Another main objective of tubax is to be fully compatible with the clojure.xml format so we can access the functionality currently in the Clojure API like zippers.

Warning
Not on clojars yet. I’ll update the information when it’s available

All examples will use this XML as if it existed in a (def xml-data "…​") definition.

<rss version="2.0">
  <channel>
    <title>RSS Title</title>
    <description>This is an example of an RSS feed</description>
    <link>http://www.example.com/main.html</link>
    <lastBuildDate>Mon, 06 Sep 2010 00:01:00 +0000 </lastBuildDate>
    <pubDate>Sun, 06 Sep 2009 16:20:00 +0000</pubDate>
    <ttl>1800</ttl>
    <item>
      <title>Example entry</title>
      <description>Here is some text containing an interesting description.</description>
      <link>http://www.example.com/blog/post/1</link>
      <guid isPermaLink="false">7bd204c6-1655-4c27-aeee-53f933c5395f</guid>
      <pubDate>Sun, 06 Sep 2009 16:20:00 +0000</pubDate>
    </item>
    <item>
      <title>Example entry2</title>
      <description>Here is some text containing an interesting description.</description>
      <link>http://www.example.com/blog/post/1</link>
      <guid isPermaLink="true">7bd204c6-1655-4c27-aeee-53f933c5395f</guid>
      <pubDate>Sun, 06 Sep 2009 16:20:00 +0000</pubDate>
    </item>
  </channel>
</rss>

In order to parse a XML file you only have to make a call to the xml→clj function

(require '[tubax.core :refer [xml->clj]])

(xml->clj xml-data)

The library bundles sax.js library as it’s main dependency. You can pass the following options to the conversion to customize some behaviour.

default true

When not in strict mode the parser will be more forgiving on XML structure. If in strict mode, when there is a format failure the parsing will throw an exception.

Warning
Some "loosy" formats could cause unexpected behaviour so it’s not recommended.
(def xml-data "<a><b></a>")

(core/xml->clj xml-data {:strict false})

;; => {:tag :a :attributes {} :content {:tag :b :attributes {} :content []}}

(core/xml->clj xml-data {:strict true})

;; => js/Error #Parse error

default true

This option will make the parsing to remove all the leading and trailing whitespaces in the text nodes.
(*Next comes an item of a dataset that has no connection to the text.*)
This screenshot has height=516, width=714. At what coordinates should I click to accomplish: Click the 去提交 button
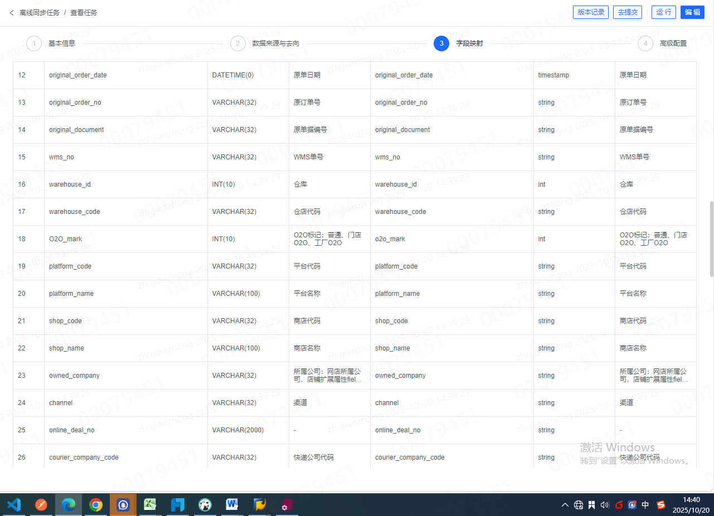coord(628,12)
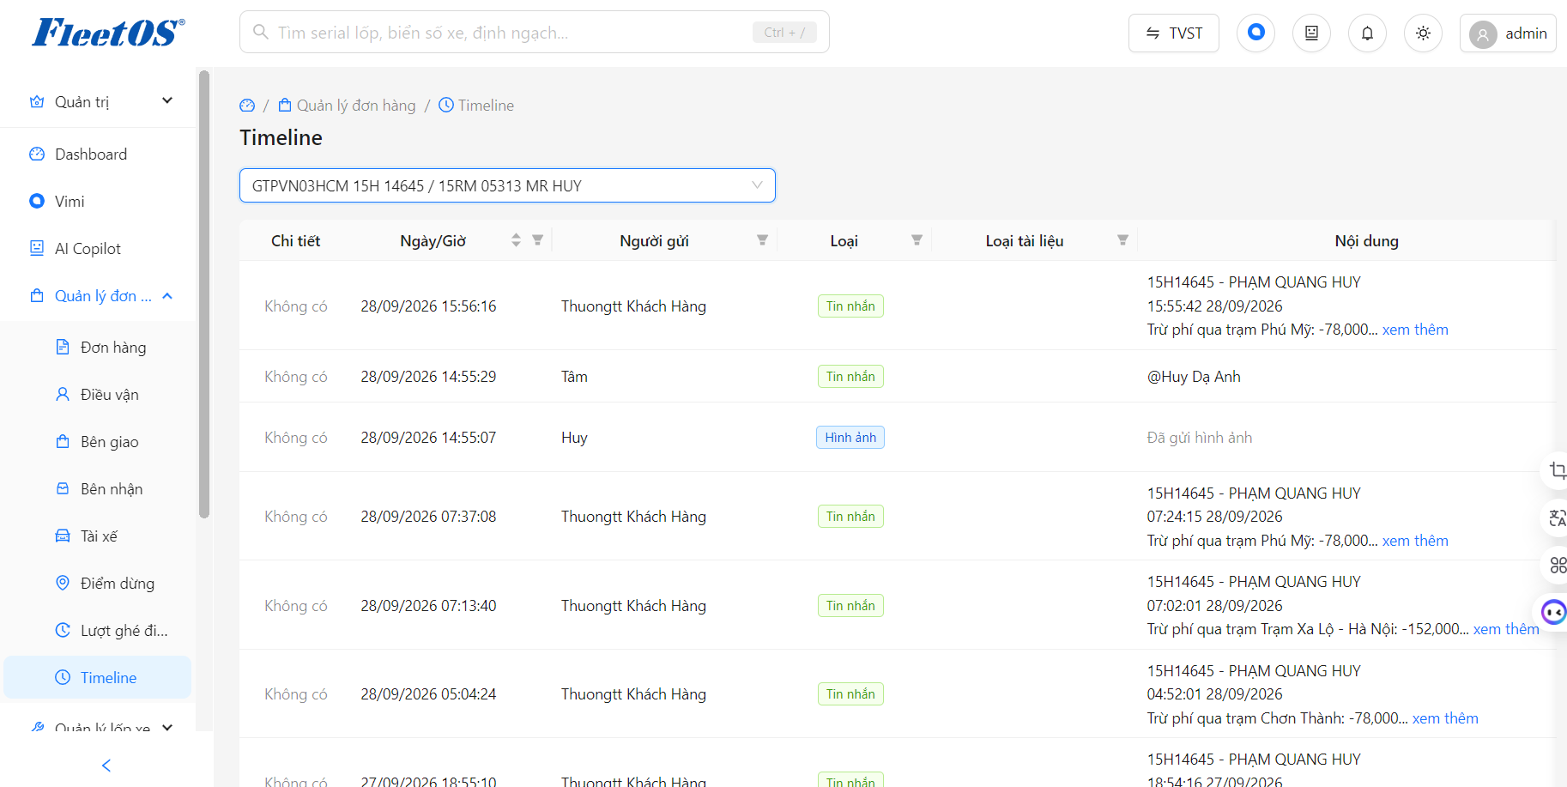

(def xml-data "<a>  test  </a>")

(core/xml->clj xml-data {:trim false})

;; => {:tag :a :attributes {} :content ["  test  "]}

(core/xml->clj xml-data {:trim true})

;; => {:tag :a :attributes {} :content ["test"]}

default false

Replace all whitespaces-characters (like tabs, end of lines, etc..) for whitespaces.

(def xml-data "<a>normalize\ntest</a>")

(core/xml->clj xml-data {:normalize false})

;; => {:tag :a :attributes {} :content ["normalize\ntest"]}

(core/xml->clj xml-data {:normalize true})

;; => {:tag :a :attributes {} :content ["normalize test"]}

default true

When on non-strict mode, all tags and attributes can be made upper-case just by setting this option.

(def xml-data "<root att1='t1'>test</root>")

(core/xml->clj xml-data {:strict false :lowercase true})

;; => {:tag :root :attributes {:att1 "t1"} :content ["test"]}

(core/xml->clj xml-data {:strict false :lowercase false})

;; => {:tag :ROOT :attributes {:ATT1 "t1"} :content ["test"]}

default false

By default there is no additional data when a XML namespace is found.

When the option xmlns is activated there will be more information regarding the namespaces inside the node elements.

(def xml-data "<element xmlns='http://foo'>value</element>")

(core/xml->clj xml-data {:xmlns false})

;; => {:tag :element :attributes {:xmlns "http://foo"} :content ["value"]}

(core/xml->clj xml-data {:xmlns true})

;; => {:tag :element :attributes {:xmlns {:name "xmlns" :value "http://foo" :prefix "xmlns" :local "" :uri "http://www.w3.org/2000/xmlns/"}} :content ["value"]}

default false

When activated, it makes the parser to fail when it founds a non-predefined entity

(def xml-data "<element>&aacute;</element>")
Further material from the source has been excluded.